• YOUR GOAL
Can you copy the full BGE-M3 fine-tuning issue below without changing anything?

Why do the embeddings from my trained BGE-M3 model match those from the original model?

Open shyzzz521 opened this issue 2 months ago • 0 comments

Could there be an issue with the parameter settings in my training script?

export WANDB_MODE=disabled

train_data="
/home/jovyan/dataws1/bgeft/train_table_data "

set large epochs and small batch size for testing

num_train_epochs=1 per_device_train_batch_size=1

set num_gpus to 2 for testing

num_gpus=2

if [ -z "$HF_HUB_CACHE" ]; then export HF_HUB_CACHE="$HOME/.cache/huggingface/hub" fi

model_args="
--model_name_or_path /home/jovyan/dataws1/bgeft/models/bge-m3
--cache_dir $HF_HUB_CACHE
"

data_args="
--train_data $train_data
--cache_path /home/jovyan/dataws1/bgeft/cachedata
--train_group_size 8
--query_max_len 8192
--passage_max_len 8192
--pad_to_multiple_of 8
--knowledge_distillation False
"

training_args="
--output_dir /home/jovyan/dataws1/bgeft/output/bge-m3_ft1
--overwrite_output_dir
--learning_rate 1e-5
--fp16
--num_train_epochs $num_train_epochs
--per_device_train_batch_size $per_device_train_batch_size
--dataloader_drop_last True
--warmup_ratio 0.1
--gradient_checkpointing
--deepspeed /home/jovyan/dataws1/bgeft/FlagEmbedding/examples/finetune/ds_stage0.json
--logging_steps 1
--save_steps 20000
--negatives_cross_device
--temperature 0.02
--sentence_pooling_method cls
--normalize_embeddings True
--kd_loss_type m3_kd_loss
--unified_finetuning True
--use_self_distill True
--fix_encoder False
--self_distill_start_step 0
--report_to tensorboard
"

cmd="torchrun --nproc_per_node $num_gpus
-m FlagEmbedding.finetune.embedder.encoder_only.m3
$model_args
$data_args
$training_args
"

echo $cmd eval $cmd

Nov 15 '25 09:11 shyzzz521

• Dataset entries
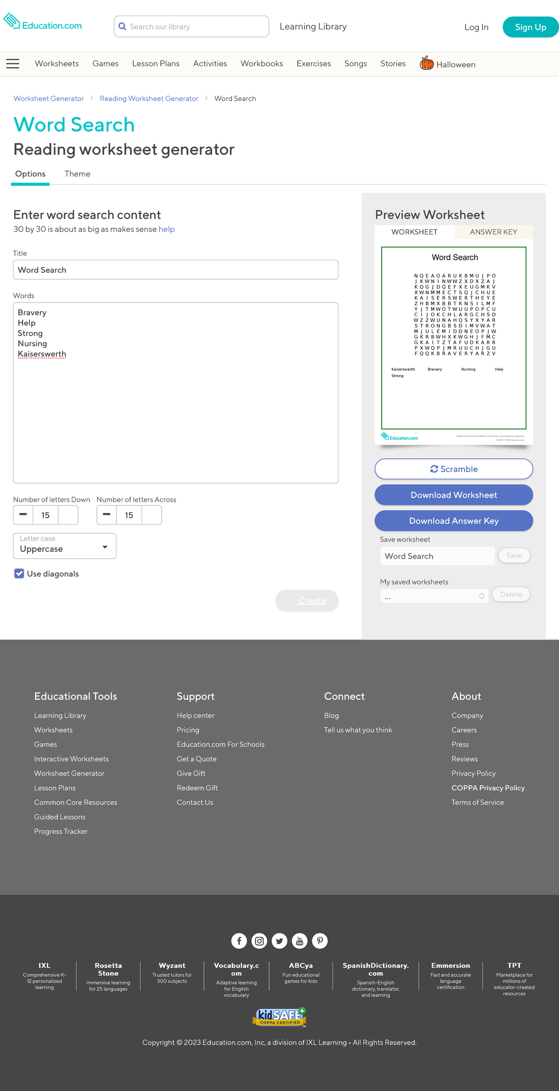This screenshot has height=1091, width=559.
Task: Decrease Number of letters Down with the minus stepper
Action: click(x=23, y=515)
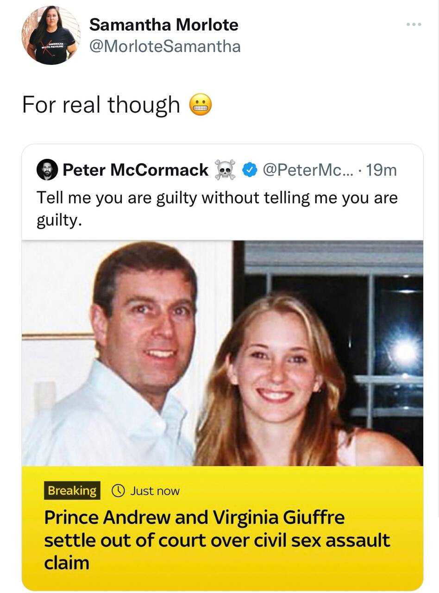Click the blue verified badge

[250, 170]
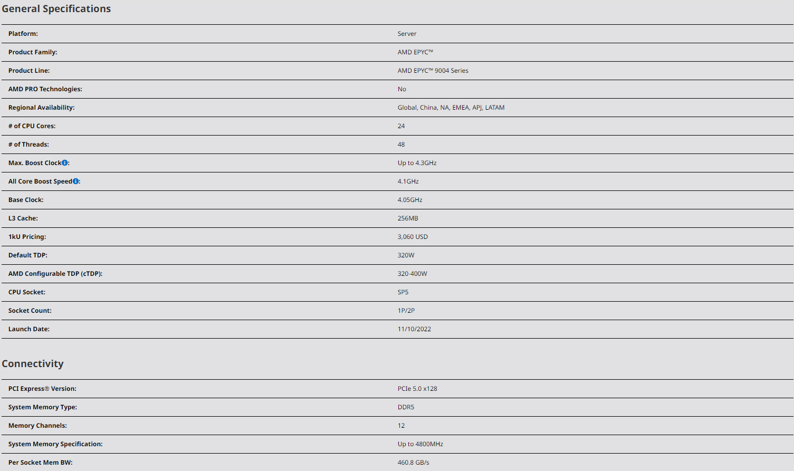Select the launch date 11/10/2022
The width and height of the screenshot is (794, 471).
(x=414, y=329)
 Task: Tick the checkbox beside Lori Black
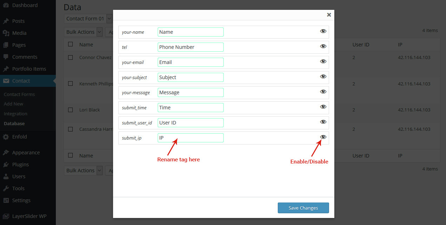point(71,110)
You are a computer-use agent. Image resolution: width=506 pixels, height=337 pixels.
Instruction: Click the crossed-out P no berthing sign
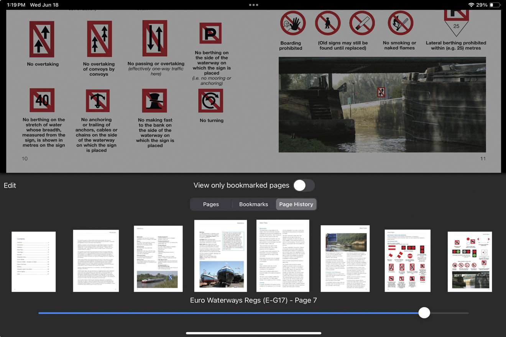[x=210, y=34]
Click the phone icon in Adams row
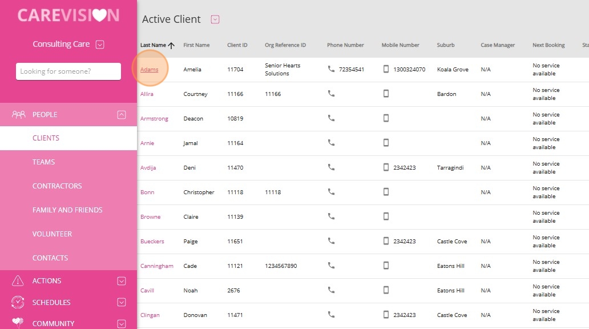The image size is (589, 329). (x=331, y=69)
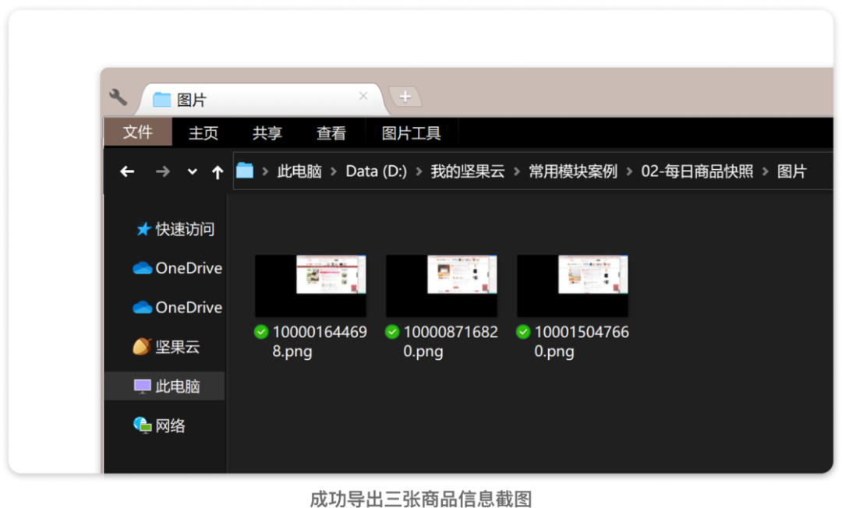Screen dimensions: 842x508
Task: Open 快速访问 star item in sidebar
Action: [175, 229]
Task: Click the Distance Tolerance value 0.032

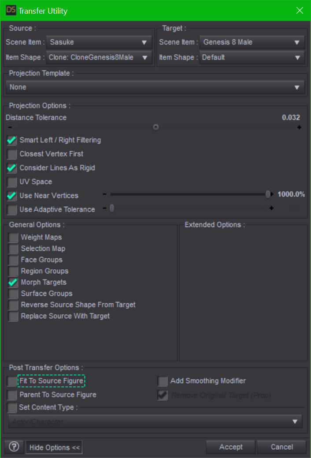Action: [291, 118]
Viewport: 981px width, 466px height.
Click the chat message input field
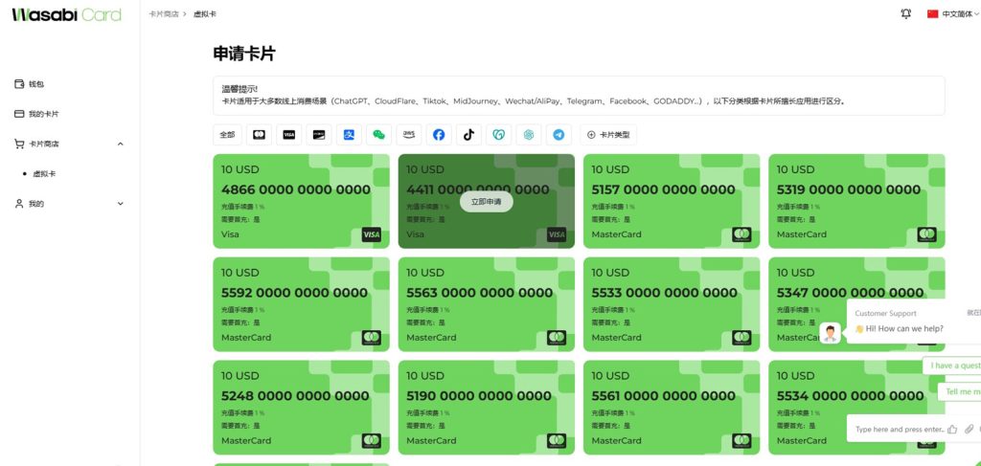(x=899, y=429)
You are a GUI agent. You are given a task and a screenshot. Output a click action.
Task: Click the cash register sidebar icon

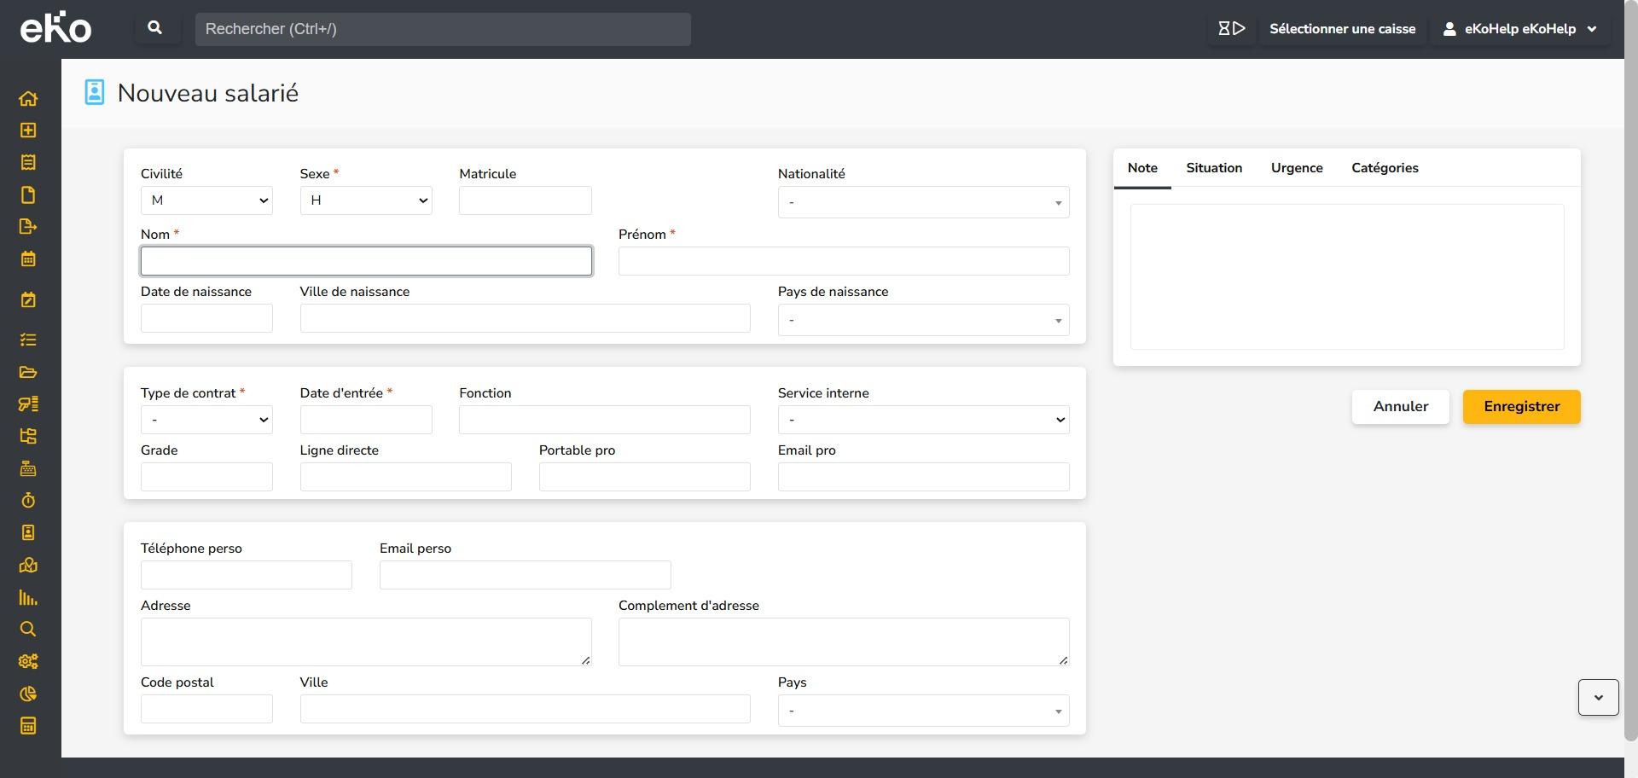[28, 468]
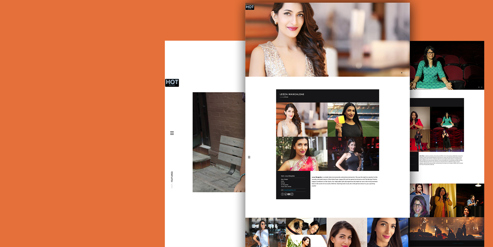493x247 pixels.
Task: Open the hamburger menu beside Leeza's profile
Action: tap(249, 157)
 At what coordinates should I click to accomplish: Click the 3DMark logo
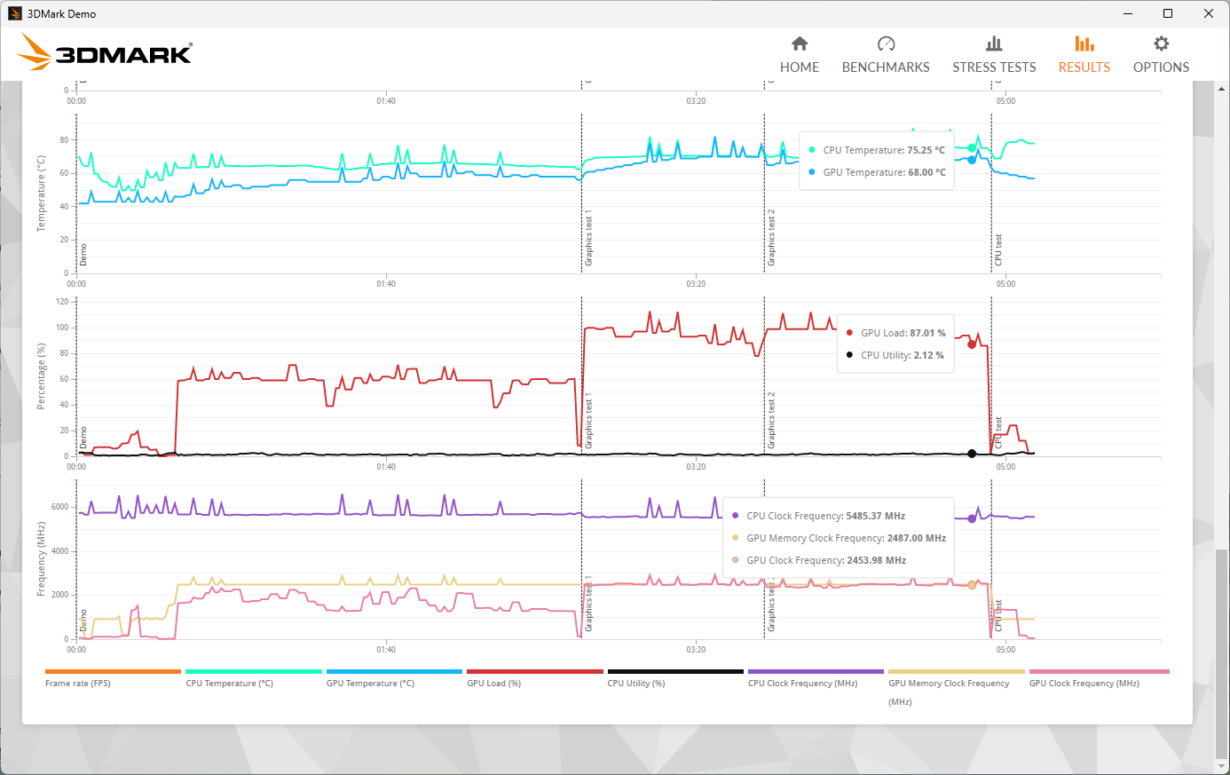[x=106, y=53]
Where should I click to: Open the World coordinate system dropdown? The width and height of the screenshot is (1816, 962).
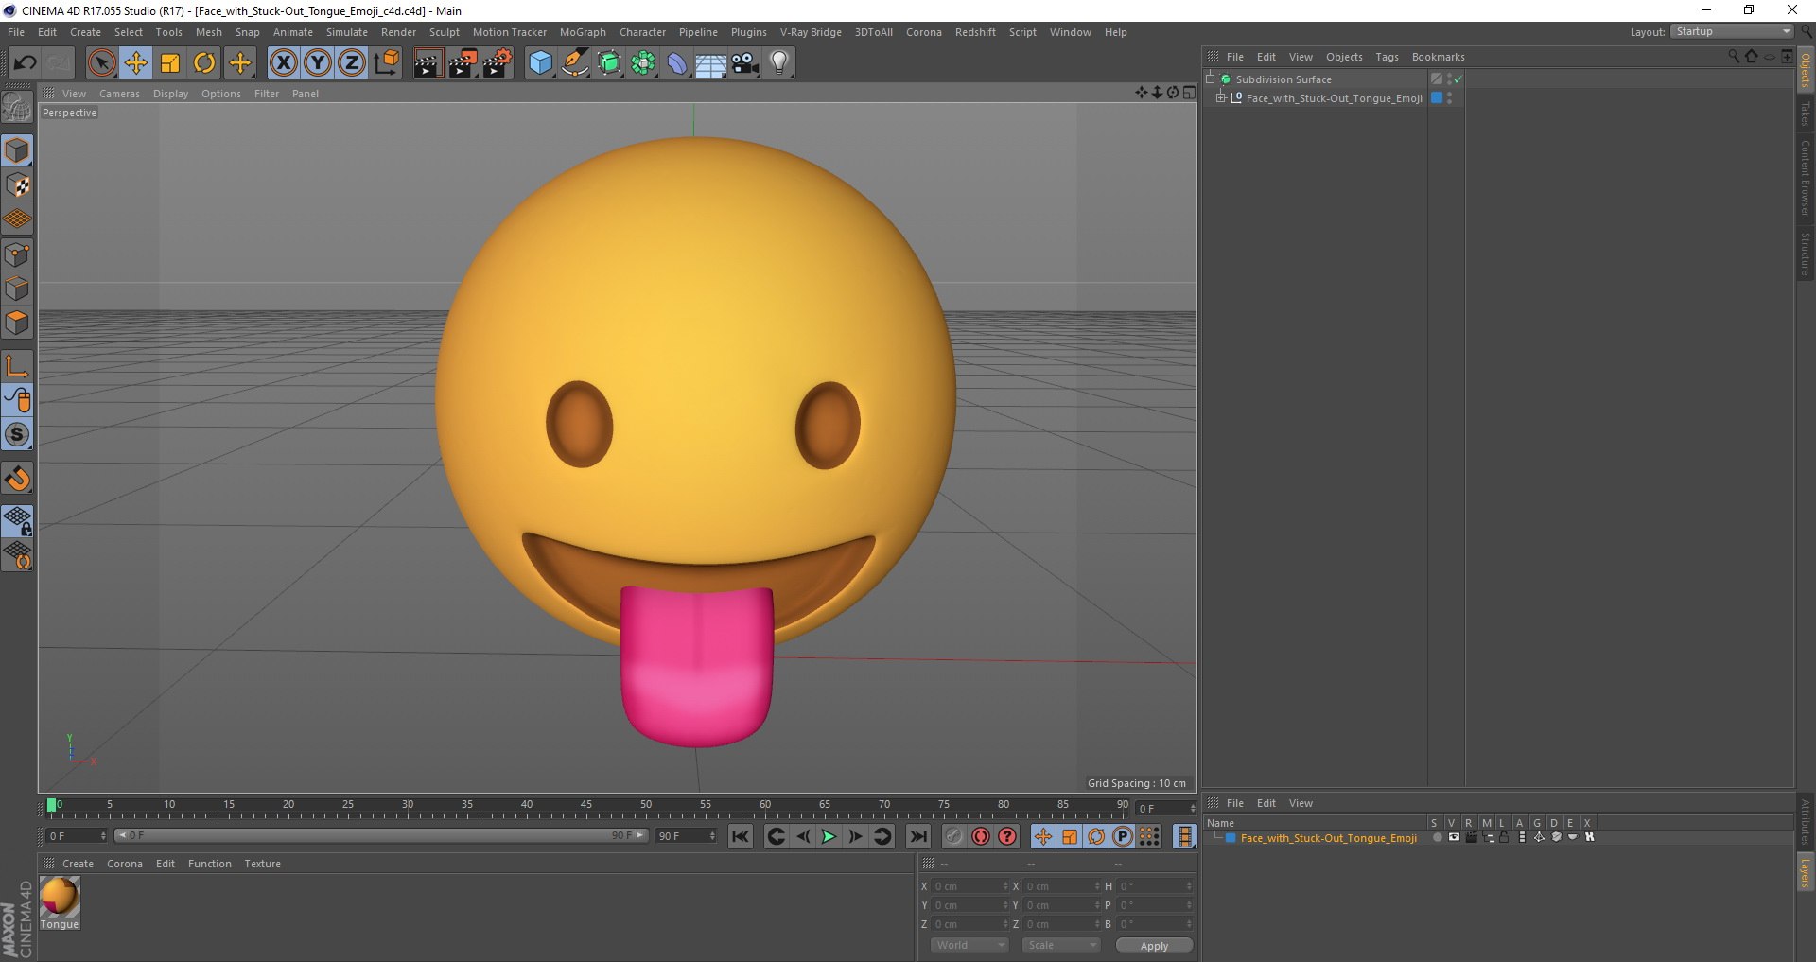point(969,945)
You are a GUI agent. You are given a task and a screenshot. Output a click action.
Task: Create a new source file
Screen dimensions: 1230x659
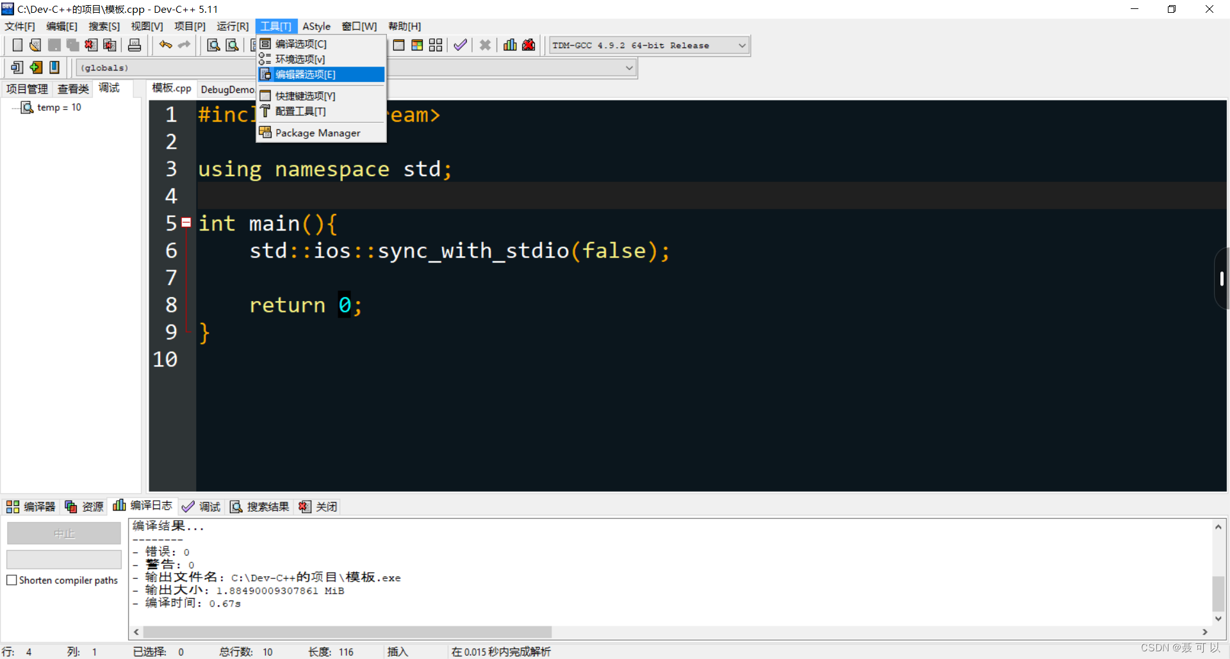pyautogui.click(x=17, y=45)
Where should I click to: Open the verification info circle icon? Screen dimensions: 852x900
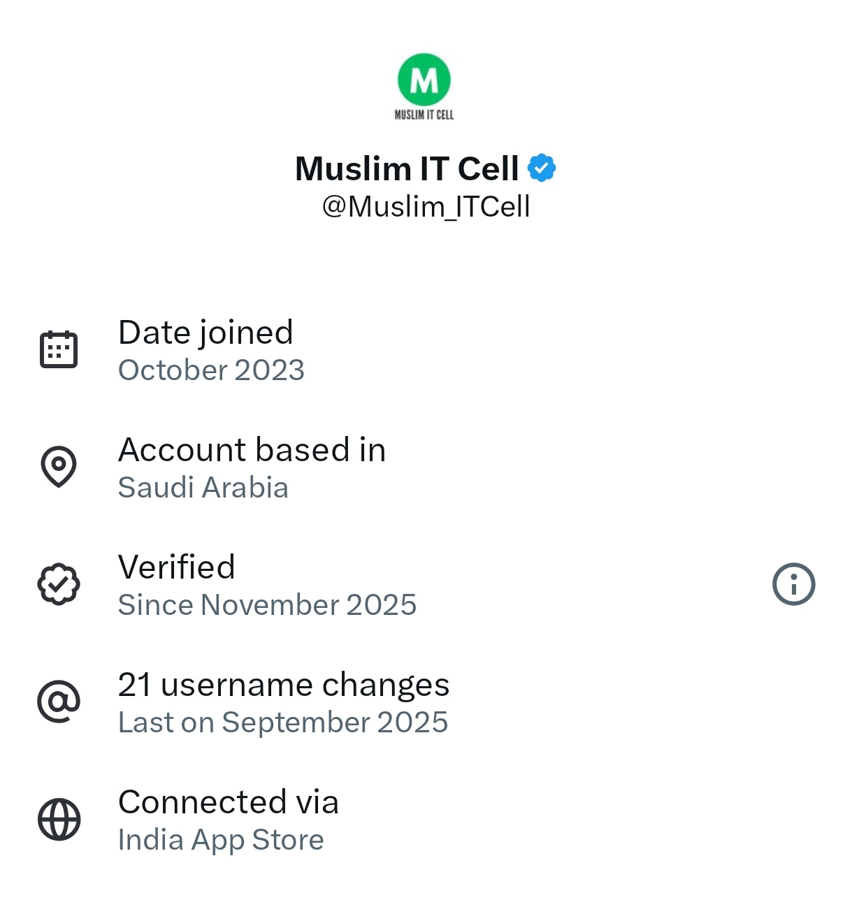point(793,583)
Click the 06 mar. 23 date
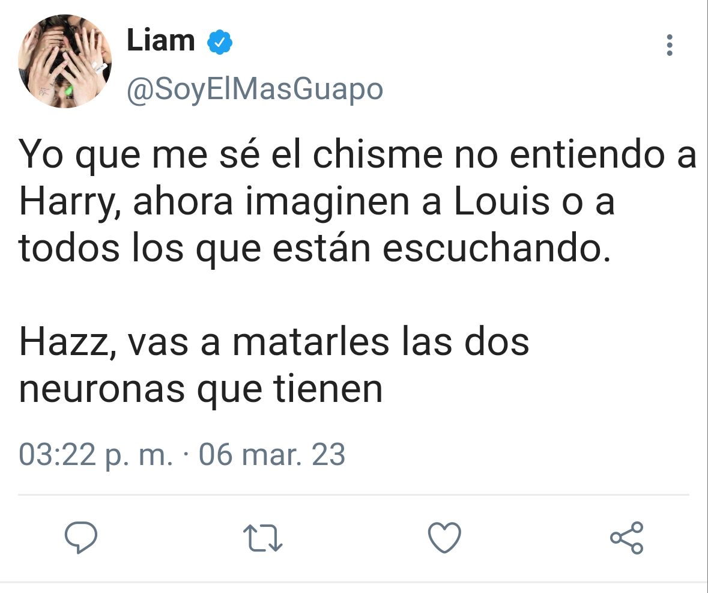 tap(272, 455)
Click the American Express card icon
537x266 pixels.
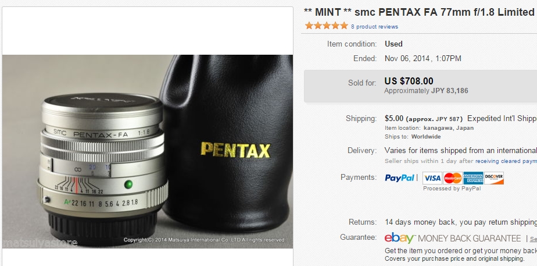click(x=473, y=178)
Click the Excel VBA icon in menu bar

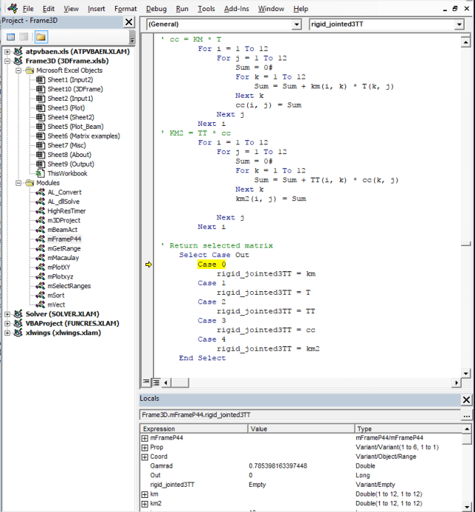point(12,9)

• REPLY TO THE TASK
Why do the embeddings from my trained BGE-M3 model match those from the original model?

Open shyzzz521 opened this issue 2 months ago • 0 comments

Could there be an issue with the parameter settings in my training script?

export WANDB_MODE=disabled

train_data="
/home/jovyan/dataws1/bgeft/train_table_data "

set large epochs and small batch size for testing

num_train_epochs=1 per_device_train_batch_size=1

set num_gpus to 2 for testing

num_gpus=2

if [ -z "$HF_HUB_CACHE" ]; then export HF_HUB_CACHE="$HOME/.cache/huggingface/hub" fi

model_args="
--model_name_or_path /home/jovyan/dataws1/bgeft/models/bge-m3
--cache_dir $HF_HUB_CACHE
"

data_args="
--train_data $train_data
--cache_path /home/jovyan/dataws1/bgeft/cachedata
--train_group_size 8
--query_max_len 8192
--passage_max_len 8192
--pad_to_multiple_of 8
--knowledge_distillation False
"

training_args="
--output_dir /home/jovyan/dataws1/bgeft/output/bge-m3_ft1
--overwrite_output_dir
--learning_rate 1e-5
--fp16
--num_train_epochs $num_train_epochs
--per_device_train_batch_size $per_device_train_batch_size
--dataloader_drop_last True
--warmup_ratio 0.1
--gradient_checkpointing
--deepspeed /home/jovyan/dataws1/bgeft/FlagEmbedding/examples/finetune/ds_stage0.json
--logging_steps 1
--save_steps 20000
--negatives_cross_device
--temperature 0.02
--sentence_pooling_method cls
--normalize_embeddings True
--kd_loss_type m3_kd_loss
--unified_finetuning True
--use_self_distill True
--fix_encoder False
--self_distill_start_step 0
--report_to tensorboard
"

cmd="torchrun --nproc_per_node $num_gpus
-m FlagEmbedding.finetune.embedder.encoder_only.m3
$model_args
$data_args
$training_args
"

echo $cmd eval $cmd

Nov 15 '25 09:11 shyzzz521